Comparison of patellar retention versus resurfacing in LCS mobile-bearing total knee arthroplasty. Knee Surg Sports Traumatol Arthrosc 20, 524–531 (2012) doi:10.1007/s00167-011-1593-y

Comparison of patellar retention versus resurfacing in LCS mobile-bearing total knee arthroplasty

Hwang, B., Yang, I. & Han, C.


The aim of this retrospective study was to compare clinical outcomes of total knee arthroplasty (TKA) with and without patellar resurfacing using the Low Contact Stress (LCS) mobile-bearing prosthesis in 275 osteoarthritic knees (199 patients) after a minimum of 7 years of follow-up.


Patients were divided into a patellar retention group (132 knees) and a resurfacing group (143 knees), with median follow-up durations of 7.8 years (range, 7–8.5 years) and 8.5 years (range, 7–10.6 years), respectively. The demographics of the two groups were otherwise matched. The patelloplasty was performed for patellar retention. Patients were evaluated by a blinded, independent observer using Feller’s patellar score, the Knee Society score, patient satisfaction, patellar tilt, and lateral displacement.


Patellar resurfacing was not superior to retention with respect to any of the measured variables. Eight knees (6.1%) without and 6 (4.2%) with patellar resurfacing had anterior knee pain related to the patellofemoral joint (n.s.). The reoperation rate related to the patellofemoral joint was 0.8% (n = 1) in the retention group compared with 2.8% (n = 4) in the resurfacing group (n.s.). In the 35 patients who underwent bilateral TKA with patellar resurfacing on only one side, there were no significant differences between the two sides in subjective preference, clinical scores, or functional ability.
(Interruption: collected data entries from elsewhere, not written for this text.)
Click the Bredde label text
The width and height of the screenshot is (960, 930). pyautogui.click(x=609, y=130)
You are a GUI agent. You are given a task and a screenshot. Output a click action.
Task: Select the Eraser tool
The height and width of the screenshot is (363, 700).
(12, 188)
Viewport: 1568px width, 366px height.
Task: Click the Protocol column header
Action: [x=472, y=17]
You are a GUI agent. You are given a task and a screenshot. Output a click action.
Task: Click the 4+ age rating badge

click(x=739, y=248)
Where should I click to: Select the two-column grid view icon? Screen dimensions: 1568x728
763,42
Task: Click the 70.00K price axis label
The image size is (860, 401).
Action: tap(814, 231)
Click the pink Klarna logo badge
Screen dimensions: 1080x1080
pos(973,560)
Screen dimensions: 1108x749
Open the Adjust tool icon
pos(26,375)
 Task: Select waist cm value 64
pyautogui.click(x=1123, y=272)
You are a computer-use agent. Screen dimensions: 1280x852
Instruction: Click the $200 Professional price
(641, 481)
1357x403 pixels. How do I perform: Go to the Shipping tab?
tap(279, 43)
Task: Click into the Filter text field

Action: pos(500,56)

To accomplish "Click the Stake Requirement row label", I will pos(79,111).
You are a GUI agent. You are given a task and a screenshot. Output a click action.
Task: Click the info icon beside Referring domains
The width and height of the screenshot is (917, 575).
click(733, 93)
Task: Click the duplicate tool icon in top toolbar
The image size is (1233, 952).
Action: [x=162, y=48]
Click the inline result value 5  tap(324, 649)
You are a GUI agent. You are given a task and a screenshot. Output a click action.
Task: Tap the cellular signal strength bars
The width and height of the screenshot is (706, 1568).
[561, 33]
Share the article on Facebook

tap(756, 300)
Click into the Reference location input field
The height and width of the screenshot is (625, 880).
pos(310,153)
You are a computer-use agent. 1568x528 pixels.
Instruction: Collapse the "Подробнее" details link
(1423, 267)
The clinical and radiographic outcomes of TKA with the LCS mobile-bearing prosthesis showed no significant difference between the two groups after a minimum of 7 years of follow-up. The findings in this study suggest that patellar retention with a patelloplasty may be viable as a routine procedure, even in knees with advanced patellofemoral arthritis, if soft tissue balancing and a patella-friendly prosthetic design are properly used.


Level of evidence

Therapeutic, retrospective, comparative study, Level III.